The SVP-EX product family (described as Trident's fifth-generation video technology) was introduced in 2004 and ramped to significant volume in 2005 as top-tier OEMs Sony and Samsung widely adopted the chip in their new LCD TV models during a time when LCD TV demand grew significantly. It offered advantages in image quality and chip integration compared to competitive solutions, featuring ten-bit color component precision in ADCs, color decoder, deinterlacer, scaler, color processor (image enhancement) and display interface, and a single unified framebuffer.

The SVP-PX (described as featuring Trident's sixth-generation video technology) was the successor of the SVP-EX, featuring an integrated HDMI interface and contributed more than 50% of the company's revenue by Q2 2006.

The SVP-LX (with sixth-generation video technology) was Trident's first chip to support Full HD for high-end televisions.

The SVP-CX (sixth-generation) was a cost-reduced version of the SVP-PX for lower-end LCD TVs with a resolution up to 1366x768p. It was widely adopted by Philips.

The SVP-UX and SVP-WX integrated Trident's first-generation motion compensation/motion estimation technology.

The HiDTV platform, which had a long development history, was Trident's first generation fully integrated DTV SoC integrating MPEG2 decoding, transport stream demultiplexer, and descrambler with the video processor functionality of earlier products. The HiDTV Pro platform was Trident's second-generation integrated DTV SoC platform, with several variants integrating different Trident video processors. Both HiDTV product lines suffered from delays and slow adoption and it was only after the acquisition of Micronas product lines that it was able to win a significant SoC design win at a major OEM for production in 2010.

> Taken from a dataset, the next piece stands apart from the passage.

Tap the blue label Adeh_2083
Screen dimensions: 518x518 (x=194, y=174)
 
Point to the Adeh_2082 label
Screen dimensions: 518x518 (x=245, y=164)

After the Micronas and NXP acquisitions in 2009, Trident acquired a diverse range of chip products for applications ranging from digital TVs to various types of set-top box, including the FRC (motion-estimation/compensation) chip family from Micronas that was widely used in high-end televisions. At this point Trident possessed a fragmented, overlapping portfolio of products and technology resulting from long-term independent development efforts (stemming from NXP, Micronas and Trident itself), with several architecturally distinct solutions targeting the same application (such as ME/MC chip, DTV video processor and integrated DTV SoC).